I've been doing angel investing for seven years. I took it slowly and invested my money over a five-year period. 40% of my investments are already worthless, which is encouraging in a "fail fast" sort of way. Another 10%-20% are on the edge of the cliff. Another 30% are too close to call either way. 10%-20% are probably going to be acquired within the next five years. (Note that means a total of 12 years to the exit.) I might even make a profit. This is typical of the statistics-- one veteran angel has invested in over 100 companies during the last decade, and all of his returns to date have come from four of them.
I believe that the main reason one should do angel investing is because it's a philanthropic version of job creation. It might even turn out to be sustainable.

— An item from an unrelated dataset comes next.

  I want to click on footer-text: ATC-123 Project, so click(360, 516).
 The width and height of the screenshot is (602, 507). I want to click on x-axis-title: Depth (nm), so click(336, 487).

Another reason to do angel investing is to immunize yourself against the temptation when you're in your 60s (and older). You don't want to have an investment whose exit strategy is "probate".
Bonus #11: A couple years on your country's roads in an RV, or a couple years traveling Asia/Europe in whatever style suits your fancy.
Default #12: Let it all pile up. Use your will to establish a charitable foundation (after you're both gone) to give it all away over the span of 20 years. Put a trusted relative or a professional trustee in charge of the foundation.